這場勝利,不僅僅是一場軍事上的勝利,更是一場經濟上的巨大勝利!
這些繳獲的物資,尤其是戰馬,將為大幹帝國注入一股無比強勁的動力。
而這一切,都源於城樓上那個白衣青年。
當所有人的目光,再次匯聚到陸淵身上時,那眼神,已經不再是單純的敬畏。
那是一種混雜著狂熱。崇拜。甚至是……信仰的複雜情感。
他們看著陸淵,就像看著一尊行走在人間的神明。
一個普通計程車兵,或許無法理解那些複雜的戰略戰術。
但他們能看到最直觀的東西。
西面的山谷裡,繳獲的戰馬匯成了一片黑色的海洋,嘶鳴聲直衝雲霄,需要數萬名士兵日夜看管。
南面的空地上,收繳上來的兵器鎧甲,堆成了一座又一座的鋼鐵小山,在陽光下閃爍著森然的光芒。
東面的臨時營地裡,數萬名垂頭喪氣的蠻族俘虜,正在大幹士兵的看押下,進行著繁重的勞役,清理戰場,搬運屍體。
而他們自己,這場曠世大捷的參與者,傷亡卻微乎其微。
除了最初守城時的一些損失,以及追擊鐵木真時付出的代價,整場圍殲戰打下來,大幹一方的戰損,甚至不足三萬!
以不足三萬的代價,換取了全殲敵軍四十萬的輝煌戰果!
這是一個超過十比一的,堪稱神話的戰損比!
“我……我當了三十年的兵,從沒打過這麼富裕的仗!也從沒打過這麼痛快的仗!”
一個滿臉滄桑的老兵,一邊擦拭著自己心愛的長刀,一邊看著遠處堆積如山的戰利品,忍不住熱淚盈眶。

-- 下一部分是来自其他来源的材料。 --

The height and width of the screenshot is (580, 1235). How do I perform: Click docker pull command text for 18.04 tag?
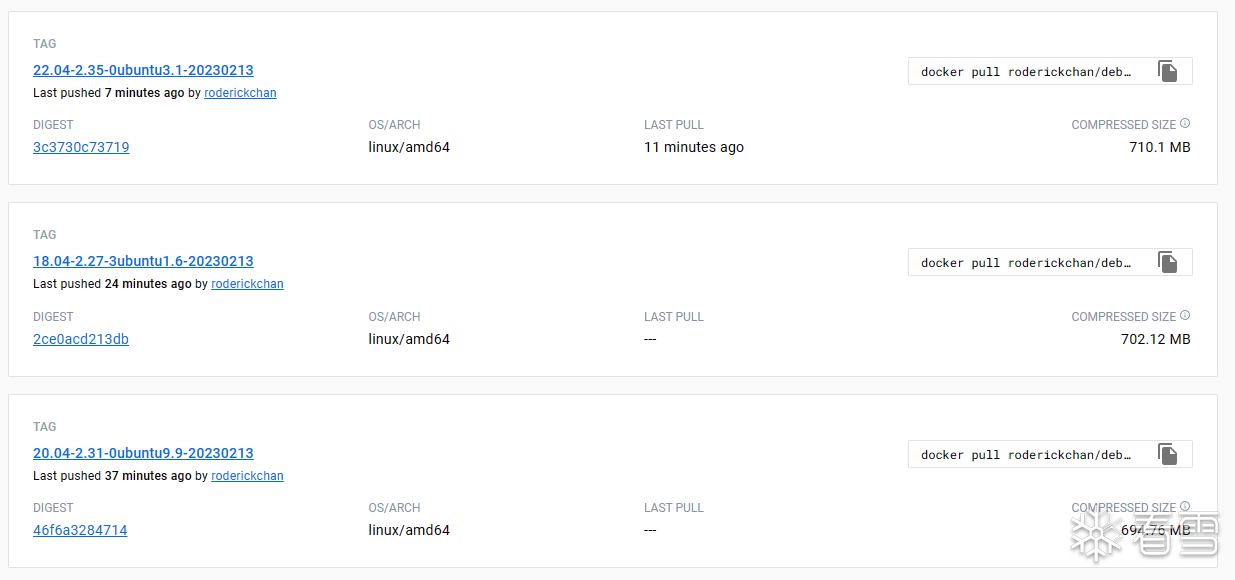tap(1025, 263)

“以前跟蠻子打,我們死三五個,才能換掉他們一個。現在,是咱們站著不動,他們哭著喊著上來送死!”
“這都是託了冠軍侯的福啊!”
“是啊!要不是侯爺,我們雲州城早就破了,我們這些人,也早就成了蠻子刀下的鬼了!”
“以後誰敢說侯爺半句不是,我第一個跟他急!”
“沒錯!侯爺就是活著的軍神!是我們所有人的再生父母!”
類似的話語,在整個軍營中,隨處可聞。
士兵們的情緒,是最樸素,也是最真實的。
誰能帶領他們打勝仗,誰能讓他們活下來,還獲得榮耀和戰利品,他們就擁護誰,崇拜誰。
而陸淵,無疑已經做到了極致。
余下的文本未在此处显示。